[发明专利]一种利用PCR技术检测葡萄苗木中葡萄根瘤蚜的方法

摘要

本发明涉及一种利用PCR技术检测葡萄苗木中葡萄根瘤蚜的方法；是根据葡萄根瘤蚜ITS2序列设计特异性引物，以根瘤蚜基因组DNA为模板进行PCR扩增，经琼脂糖凝胶电泳检测扩增结果，如果扩增产物大小为114bp核酸序列，即说明样品含有根瘤蚜；进一步对含有根瘤蚜的样品进行实时荧光定量PCR分析，根据样品孔循环数与荧光强度之间的关系图可以直观的进行根瘤蚜含量的定性和定量。
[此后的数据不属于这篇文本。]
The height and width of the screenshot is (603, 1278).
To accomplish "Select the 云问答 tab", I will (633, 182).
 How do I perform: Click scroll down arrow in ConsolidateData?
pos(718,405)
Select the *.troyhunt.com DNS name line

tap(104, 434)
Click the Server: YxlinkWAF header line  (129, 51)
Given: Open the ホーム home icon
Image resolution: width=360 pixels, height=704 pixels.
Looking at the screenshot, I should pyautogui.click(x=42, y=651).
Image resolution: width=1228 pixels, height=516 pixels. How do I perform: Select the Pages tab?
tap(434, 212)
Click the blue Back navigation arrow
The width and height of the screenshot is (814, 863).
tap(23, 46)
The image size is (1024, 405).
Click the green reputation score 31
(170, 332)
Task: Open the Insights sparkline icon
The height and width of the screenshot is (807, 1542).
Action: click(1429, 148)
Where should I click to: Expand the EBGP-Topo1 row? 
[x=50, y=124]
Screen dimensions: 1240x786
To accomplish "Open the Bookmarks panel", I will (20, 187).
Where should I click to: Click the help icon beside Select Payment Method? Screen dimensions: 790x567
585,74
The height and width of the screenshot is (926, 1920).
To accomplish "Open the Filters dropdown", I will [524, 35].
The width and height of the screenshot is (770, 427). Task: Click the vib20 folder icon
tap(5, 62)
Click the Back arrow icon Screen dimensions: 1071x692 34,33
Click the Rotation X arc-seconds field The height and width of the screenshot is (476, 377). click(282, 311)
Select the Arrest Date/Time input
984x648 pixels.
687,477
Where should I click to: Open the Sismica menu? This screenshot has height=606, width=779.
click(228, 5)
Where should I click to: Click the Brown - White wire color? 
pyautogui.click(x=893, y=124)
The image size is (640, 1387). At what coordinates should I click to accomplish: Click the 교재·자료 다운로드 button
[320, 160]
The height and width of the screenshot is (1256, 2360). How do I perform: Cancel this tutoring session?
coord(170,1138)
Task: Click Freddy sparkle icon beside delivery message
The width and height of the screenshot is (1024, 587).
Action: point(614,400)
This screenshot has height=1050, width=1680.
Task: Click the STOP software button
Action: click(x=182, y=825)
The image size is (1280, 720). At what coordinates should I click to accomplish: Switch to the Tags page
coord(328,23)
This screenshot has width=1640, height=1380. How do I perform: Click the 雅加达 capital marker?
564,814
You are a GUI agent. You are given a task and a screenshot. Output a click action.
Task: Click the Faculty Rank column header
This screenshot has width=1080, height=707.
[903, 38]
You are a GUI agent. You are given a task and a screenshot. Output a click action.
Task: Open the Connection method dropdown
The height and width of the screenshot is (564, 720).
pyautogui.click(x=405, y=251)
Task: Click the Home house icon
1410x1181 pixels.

本发明首次将PCR技术用于葡萄苗木根部根瘤蚜的鉴定，解决了苗木检疫检验的困难，而实时荧光定量PCR技术有助于检疫部门对发生样品进行进一步定性定量，掌握和判断根瘤蚜传播和爆发的风险，具有灵敏度高、准确性大、操作简便、风险性小的好处。

主权项

一种利用PCR技术检测葡萄苗木中葡萄根瘤蚜的方法，其特征在于包括以下步骤：1)根据葡萄根瘤蚜ITS2序列设计特异性引物：上游引物：5’‑3’AATCCGCAGGTTATACGAACATC SEQ.ID.NO 1下游引物：5’‑3’CGGTCTCGTCAAATTTCGGA    SEQ.ID.NO 22)提取基因组DNA提取待检测样品DNA；3)根瘤蚜特异DNA片段扩增：使用步骤2)所述待检测样品DNA进行PCR扩增；PCR扩增体系25μl:10倍的buffer 2.5μl，2.5mM dNTP 2μl，上下游引物(10mM)各0.5μl，模板DNA1μl，taq酶1U，用无菌水补齐；反应程序：95℃预变性5min，95℃变性30s,56℃退火30s，72℃延伸30s，进行32‑35个循环反应；将PCR扩增产物在1.5％琼脂糖凝胶上电泳检测，凝胶成像系统下观察目的条带，若待检测样品扩增产物中含有114bp片段，则该待检测样品含有根瘤蚜；4)实时荧光定量PCR检测根瘤蚜将上述含有根瘤蚜的待检测样品DNA进行荧光定量PCR扩增；使用SYBR染料法，总反应体系为20μl：2×Ultra SYBR Mixture(With ROX)10μl，所述上、下游引物各0.5μl，模板为2μl，RNase‑Free Water 7μl；反应程序采取两步法PCR：95℃预变性10min；95℃变性10s,60℃退火/延伸1min，进行40个循环反应，建立荧光定量PCR扩增曲线图，根据每个样品孔的荧光强度曲线变化判断根瘤蚜及其含量。